• Request
Report each line of the material below that contains the word "Close", treating uppercase and lowercase as different.

---*---

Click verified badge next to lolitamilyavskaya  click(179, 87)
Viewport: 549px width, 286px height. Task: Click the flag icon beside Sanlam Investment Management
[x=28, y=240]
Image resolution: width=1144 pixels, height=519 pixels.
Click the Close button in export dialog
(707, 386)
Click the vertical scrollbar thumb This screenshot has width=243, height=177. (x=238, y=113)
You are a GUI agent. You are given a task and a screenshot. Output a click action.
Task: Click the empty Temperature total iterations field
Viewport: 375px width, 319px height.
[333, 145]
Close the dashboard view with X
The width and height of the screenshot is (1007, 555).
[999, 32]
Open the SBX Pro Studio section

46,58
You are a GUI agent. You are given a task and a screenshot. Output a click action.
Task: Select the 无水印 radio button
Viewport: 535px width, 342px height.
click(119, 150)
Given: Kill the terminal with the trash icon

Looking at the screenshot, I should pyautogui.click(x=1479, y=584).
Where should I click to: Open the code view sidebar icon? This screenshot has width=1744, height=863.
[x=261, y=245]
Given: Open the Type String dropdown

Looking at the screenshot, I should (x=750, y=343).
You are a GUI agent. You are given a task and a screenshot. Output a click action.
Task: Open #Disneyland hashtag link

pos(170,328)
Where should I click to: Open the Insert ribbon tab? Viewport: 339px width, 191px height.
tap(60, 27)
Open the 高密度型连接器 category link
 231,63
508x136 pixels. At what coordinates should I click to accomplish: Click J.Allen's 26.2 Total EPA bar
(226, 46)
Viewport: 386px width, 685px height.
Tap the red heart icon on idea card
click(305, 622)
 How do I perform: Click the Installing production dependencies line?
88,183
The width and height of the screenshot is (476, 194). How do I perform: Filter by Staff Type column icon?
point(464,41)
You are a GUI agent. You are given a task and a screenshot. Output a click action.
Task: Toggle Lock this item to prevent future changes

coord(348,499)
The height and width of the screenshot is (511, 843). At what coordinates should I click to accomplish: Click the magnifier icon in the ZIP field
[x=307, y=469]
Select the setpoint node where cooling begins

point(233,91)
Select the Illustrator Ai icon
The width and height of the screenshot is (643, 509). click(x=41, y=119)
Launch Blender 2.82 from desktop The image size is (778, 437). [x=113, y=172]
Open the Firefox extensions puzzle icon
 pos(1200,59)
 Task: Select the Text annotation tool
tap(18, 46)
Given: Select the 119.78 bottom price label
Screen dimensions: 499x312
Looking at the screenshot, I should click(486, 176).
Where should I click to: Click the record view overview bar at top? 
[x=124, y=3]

---*---

• Answer for this exercise
Click the Close button in export dialog
Close the dashboard view with X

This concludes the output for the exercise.